**TASK STATEMENT**
Find every line containing the word "Enable" in the records below; report only how many there are.

(DATA RECORDS)

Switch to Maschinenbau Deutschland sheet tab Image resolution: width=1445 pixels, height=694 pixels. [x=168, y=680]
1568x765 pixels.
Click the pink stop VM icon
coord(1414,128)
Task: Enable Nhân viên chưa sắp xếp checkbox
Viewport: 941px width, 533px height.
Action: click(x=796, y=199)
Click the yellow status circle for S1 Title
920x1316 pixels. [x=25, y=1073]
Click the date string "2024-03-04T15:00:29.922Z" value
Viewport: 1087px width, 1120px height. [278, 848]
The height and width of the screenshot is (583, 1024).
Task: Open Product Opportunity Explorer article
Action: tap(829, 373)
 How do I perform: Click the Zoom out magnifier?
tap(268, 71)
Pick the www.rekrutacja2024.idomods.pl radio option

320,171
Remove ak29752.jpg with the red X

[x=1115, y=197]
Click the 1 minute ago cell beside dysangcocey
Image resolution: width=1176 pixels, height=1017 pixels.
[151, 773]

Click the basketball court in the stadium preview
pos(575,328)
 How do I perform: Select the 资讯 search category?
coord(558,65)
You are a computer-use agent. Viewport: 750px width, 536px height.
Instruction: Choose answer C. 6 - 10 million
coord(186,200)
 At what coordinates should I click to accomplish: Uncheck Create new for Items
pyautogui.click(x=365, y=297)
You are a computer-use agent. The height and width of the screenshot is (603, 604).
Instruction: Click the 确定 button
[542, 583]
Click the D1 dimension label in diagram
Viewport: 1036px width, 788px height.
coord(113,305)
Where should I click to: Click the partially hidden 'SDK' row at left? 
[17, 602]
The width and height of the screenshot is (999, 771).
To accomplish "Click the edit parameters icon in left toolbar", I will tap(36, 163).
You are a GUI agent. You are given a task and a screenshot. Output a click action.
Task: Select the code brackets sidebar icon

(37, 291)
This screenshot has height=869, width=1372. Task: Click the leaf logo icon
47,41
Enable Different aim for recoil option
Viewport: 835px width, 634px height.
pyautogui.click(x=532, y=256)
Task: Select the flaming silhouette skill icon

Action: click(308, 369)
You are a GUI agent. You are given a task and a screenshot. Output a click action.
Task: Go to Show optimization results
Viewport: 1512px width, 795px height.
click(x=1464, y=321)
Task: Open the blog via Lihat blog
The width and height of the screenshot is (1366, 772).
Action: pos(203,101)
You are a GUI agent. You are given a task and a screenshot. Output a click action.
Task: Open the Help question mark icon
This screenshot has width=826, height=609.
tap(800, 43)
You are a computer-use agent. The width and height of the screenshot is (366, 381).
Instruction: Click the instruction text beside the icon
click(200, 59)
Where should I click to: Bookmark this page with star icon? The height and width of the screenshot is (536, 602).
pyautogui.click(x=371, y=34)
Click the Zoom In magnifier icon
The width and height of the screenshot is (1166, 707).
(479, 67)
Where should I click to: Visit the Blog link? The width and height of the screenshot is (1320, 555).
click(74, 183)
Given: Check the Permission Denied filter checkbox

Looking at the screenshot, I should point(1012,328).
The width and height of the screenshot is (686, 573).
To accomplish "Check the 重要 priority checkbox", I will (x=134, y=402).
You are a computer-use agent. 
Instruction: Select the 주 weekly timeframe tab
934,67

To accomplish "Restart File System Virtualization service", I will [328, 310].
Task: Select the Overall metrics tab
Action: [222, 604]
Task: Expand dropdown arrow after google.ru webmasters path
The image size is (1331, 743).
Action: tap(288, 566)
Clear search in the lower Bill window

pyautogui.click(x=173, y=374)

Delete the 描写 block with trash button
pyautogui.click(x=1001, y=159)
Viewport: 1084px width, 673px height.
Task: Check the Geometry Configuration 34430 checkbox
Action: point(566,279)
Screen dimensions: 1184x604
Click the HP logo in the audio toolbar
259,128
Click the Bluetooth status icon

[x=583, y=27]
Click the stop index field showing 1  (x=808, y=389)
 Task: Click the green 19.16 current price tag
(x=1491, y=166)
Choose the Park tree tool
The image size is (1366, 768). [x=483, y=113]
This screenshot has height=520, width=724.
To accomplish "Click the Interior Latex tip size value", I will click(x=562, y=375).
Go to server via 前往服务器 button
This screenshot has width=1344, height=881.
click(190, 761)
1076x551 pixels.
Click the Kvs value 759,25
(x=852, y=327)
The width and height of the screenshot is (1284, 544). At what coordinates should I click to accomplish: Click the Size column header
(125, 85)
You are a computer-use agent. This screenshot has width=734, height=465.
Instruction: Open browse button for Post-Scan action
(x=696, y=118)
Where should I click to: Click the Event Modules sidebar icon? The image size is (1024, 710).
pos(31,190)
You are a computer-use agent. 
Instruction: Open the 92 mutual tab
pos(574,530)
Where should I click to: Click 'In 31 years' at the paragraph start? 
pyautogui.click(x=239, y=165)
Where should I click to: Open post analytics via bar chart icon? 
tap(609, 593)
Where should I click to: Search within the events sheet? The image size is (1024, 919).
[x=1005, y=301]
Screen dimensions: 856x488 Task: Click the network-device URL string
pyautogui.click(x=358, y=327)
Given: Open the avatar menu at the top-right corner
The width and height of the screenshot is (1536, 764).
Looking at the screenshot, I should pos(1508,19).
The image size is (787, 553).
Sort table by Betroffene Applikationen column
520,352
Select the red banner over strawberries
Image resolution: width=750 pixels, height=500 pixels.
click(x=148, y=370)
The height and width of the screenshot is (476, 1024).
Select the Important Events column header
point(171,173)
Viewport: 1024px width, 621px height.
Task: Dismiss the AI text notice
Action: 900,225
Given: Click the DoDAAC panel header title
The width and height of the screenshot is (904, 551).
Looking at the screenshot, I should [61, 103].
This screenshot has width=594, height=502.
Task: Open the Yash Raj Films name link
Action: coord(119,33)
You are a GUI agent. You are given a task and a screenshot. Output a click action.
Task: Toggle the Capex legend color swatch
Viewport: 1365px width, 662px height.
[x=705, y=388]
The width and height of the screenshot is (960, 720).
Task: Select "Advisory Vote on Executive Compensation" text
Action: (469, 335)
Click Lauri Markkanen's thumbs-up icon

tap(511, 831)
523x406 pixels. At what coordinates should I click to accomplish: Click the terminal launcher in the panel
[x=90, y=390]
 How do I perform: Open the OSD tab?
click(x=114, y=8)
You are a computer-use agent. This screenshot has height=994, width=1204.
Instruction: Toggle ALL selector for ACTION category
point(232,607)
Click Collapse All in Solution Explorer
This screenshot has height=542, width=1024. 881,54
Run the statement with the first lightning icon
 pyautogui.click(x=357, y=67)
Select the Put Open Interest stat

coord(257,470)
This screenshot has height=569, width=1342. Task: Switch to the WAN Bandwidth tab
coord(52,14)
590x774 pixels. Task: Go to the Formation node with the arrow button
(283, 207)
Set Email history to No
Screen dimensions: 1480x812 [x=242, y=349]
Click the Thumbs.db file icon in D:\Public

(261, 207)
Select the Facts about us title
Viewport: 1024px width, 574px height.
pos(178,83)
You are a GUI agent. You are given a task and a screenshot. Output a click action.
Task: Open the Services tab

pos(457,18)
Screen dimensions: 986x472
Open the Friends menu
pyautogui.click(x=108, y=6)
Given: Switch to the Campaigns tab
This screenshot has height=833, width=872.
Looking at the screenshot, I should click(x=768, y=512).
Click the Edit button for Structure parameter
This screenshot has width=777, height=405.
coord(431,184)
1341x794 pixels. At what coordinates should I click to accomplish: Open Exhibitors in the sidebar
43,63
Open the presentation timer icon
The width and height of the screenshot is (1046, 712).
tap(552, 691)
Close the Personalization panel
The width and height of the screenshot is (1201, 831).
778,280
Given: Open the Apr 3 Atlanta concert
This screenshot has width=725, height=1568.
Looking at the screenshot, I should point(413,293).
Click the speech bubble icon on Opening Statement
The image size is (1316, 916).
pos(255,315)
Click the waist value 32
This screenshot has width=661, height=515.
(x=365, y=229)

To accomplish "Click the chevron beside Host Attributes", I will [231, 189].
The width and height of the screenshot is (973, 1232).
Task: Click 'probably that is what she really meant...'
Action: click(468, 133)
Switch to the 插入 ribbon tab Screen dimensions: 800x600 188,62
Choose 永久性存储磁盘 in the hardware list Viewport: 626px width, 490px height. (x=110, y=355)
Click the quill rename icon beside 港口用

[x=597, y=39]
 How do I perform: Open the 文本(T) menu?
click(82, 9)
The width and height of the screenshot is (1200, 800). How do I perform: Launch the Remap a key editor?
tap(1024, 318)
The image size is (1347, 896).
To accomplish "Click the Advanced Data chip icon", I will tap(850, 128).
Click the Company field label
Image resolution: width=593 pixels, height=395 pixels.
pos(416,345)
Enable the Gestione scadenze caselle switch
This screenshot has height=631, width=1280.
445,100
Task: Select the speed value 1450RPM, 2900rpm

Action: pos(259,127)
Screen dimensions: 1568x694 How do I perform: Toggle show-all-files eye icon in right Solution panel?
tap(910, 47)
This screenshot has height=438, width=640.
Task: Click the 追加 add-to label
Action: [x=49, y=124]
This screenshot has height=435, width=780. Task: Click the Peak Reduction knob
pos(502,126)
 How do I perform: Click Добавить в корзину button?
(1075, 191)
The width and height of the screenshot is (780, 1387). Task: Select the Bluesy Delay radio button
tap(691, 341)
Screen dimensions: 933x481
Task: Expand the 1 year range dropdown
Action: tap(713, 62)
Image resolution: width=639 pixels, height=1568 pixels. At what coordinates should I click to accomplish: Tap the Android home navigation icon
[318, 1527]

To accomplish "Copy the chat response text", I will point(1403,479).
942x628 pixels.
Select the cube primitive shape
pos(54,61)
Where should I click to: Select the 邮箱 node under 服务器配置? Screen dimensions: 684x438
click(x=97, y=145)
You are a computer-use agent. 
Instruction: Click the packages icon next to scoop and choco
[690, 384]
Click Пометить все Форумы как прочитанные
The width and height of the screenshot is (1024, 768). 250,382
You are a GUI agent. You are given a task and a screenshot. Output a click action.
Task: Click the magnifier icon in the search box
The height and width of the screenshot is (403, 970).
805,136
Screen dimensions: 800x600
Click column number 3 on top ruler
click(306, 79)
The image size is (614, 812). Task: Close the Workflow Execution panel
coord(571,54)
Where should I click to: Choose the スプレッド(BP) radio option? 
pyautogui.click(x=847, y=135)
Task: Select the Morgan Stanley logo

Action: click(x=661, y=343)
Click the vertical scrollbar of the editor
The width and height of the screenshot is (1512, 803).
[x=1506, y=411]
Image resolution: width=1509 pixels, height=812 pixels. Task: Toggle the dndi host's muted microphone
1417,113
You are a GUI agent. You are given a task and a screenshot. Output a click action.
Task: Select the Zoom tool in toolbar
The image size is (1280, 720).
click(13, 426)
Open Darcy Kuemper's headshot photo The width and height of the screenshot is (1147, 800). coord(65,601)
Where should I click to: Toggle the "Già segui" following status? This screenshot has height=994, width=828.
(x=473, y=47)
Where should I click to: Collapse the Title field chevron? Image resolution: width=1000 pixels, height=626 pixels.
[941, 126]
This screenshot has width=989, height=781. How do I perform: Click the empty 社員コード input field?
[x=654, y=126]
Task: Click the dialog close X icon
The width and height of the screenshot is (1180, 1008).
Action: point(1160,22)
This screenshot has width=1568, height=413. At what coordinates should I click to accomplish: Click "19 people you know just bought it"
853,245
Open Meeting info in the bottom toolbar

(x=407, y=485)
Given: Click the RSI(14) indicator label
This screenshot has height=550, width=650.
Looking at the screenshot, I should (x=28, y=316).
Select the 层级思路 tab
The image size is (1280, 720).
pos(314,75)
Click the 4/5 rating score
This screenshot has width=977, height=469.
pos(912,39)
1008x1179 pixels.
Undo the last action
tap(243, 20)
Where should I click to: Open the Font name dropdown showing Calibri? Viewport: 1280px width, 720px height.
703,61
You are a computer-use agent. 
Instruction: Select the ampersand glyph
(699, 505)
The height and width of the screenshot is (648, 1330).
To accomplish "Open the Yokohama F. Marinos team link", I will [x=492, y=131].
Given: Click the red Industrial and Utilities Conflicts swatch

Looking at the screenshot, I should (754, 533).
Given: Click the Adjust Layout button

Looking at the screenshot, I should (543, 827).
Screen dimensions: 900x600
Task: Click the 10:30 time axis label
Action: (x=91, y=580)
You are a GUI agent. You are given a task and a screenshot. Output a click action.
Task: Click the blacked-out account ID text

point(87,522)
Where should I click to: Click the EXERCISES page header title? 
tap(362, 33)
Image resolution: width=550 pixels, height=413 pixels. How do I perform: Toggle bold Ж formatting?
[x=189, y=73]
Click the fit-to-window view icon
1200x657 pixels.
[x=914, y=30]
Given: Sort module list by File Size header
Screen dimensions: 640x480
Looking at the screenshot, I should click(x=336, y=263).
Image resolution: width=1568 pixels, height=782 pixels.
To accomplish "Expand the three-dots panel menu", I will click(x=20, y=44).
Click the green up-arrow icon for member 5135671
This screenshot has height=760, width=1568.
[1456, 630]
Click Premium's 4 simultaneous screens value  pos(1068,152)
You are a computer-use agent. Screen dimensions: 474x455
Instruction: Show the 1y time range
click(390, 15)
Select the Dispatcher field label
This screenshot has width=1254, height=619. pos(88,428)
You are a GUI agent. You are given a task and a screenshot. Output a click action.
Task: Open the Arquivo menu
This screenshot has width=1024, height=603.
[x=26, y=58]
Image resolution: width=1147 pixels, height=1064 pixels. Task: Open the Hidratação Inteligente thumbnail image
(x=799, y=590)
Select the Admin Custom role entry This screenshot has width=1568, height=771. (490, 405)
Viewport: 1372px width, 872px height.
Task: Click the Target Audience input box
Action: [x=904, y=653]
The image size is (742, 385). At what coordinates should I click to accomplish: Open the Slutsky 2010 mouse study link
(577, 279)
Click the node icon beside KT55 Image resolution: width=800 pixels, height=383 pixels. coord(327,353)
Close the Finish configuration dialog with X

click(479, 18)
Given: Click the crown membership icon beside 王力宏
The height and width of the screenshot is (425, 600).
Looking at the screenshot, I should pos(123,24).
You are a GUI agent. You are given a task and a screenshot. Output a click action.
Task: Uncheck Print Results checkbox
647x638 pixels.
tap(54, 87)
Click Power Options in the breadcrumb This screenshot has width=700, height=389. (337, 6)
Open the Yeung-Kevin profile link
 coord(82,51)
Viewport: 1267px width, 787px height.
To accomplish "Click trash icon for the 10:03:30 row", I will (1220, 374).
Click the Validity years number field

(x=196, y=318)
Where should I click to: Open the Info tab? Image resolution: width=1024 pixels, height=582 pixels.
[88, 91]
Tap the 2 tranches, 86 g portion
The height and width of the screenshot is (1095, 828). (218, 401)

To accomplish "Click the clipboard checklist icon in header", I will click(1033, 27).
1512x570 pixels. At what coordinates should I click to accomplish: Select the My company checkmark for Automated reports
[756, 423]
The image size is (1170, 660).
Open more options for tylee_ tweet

(End DATA RECORDS)

**ANSWER**
3